What I would suggest is to plant the willows AND make sure that the willows are heavily inoculated with mycorrhizal fungi. The combination of the two will do more to remediate nasties in the runoff, than either one can alone. Eventually, if you plant just the willows, they will acquire some mycorrhizal fungi from spores that blow in, but there is nothing like pouring a cup of mushroom gazpacho in the hole when you plant the willow to make sure that there is plenty of fungi there.

I'm glad to help you plan out this remediation project, but I have a few questions:

Are there any willows there now?
Are there any oaks in the area?
What do you mean your pond has been taking abuse? Can you be more specific? Algae bloom?
Have you considered planting bald cypress as part of the water management?
How big is the pond?
Anything living in it? Fish? Turtles?
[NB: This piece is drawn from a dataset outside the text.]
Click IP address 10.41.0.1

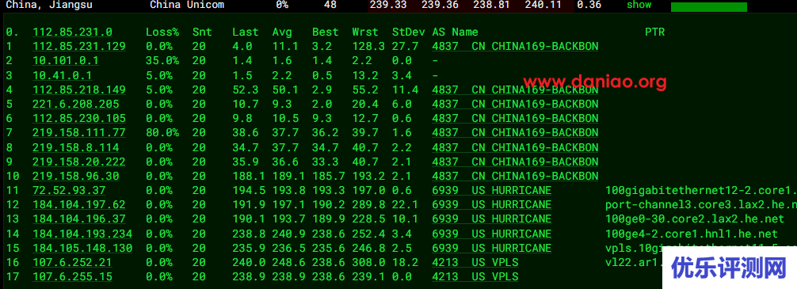(x=62, y=75)
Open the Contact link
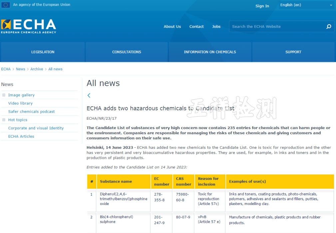The height and width of the screenshot is (233, 336). (196, 27)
Duckweed?
Are you interested in using the willows as a coppice?



Hi John,

Thanks very much for your post and your offer!

To answer your questions:

Are there any willows there now?

-- There are willows in the area, but not there directly, no.

Are there any oaks in the area?

-- None there directly, but about 100m away, yes.

What do you mean your pond has been taking abuse? Can you be more specific? Algae bloom?

-- Yes, exactly. There is a constant film of goop over the top of the pond.

Have you considered planting bald cypress as part of the water management?

-- Haven't considered them, but definitely would!

How big is the pond?

-- The pond is about roughly half the size of an olympic swimming pool in terms of volume and the largest area is about 100m long and 10m wide.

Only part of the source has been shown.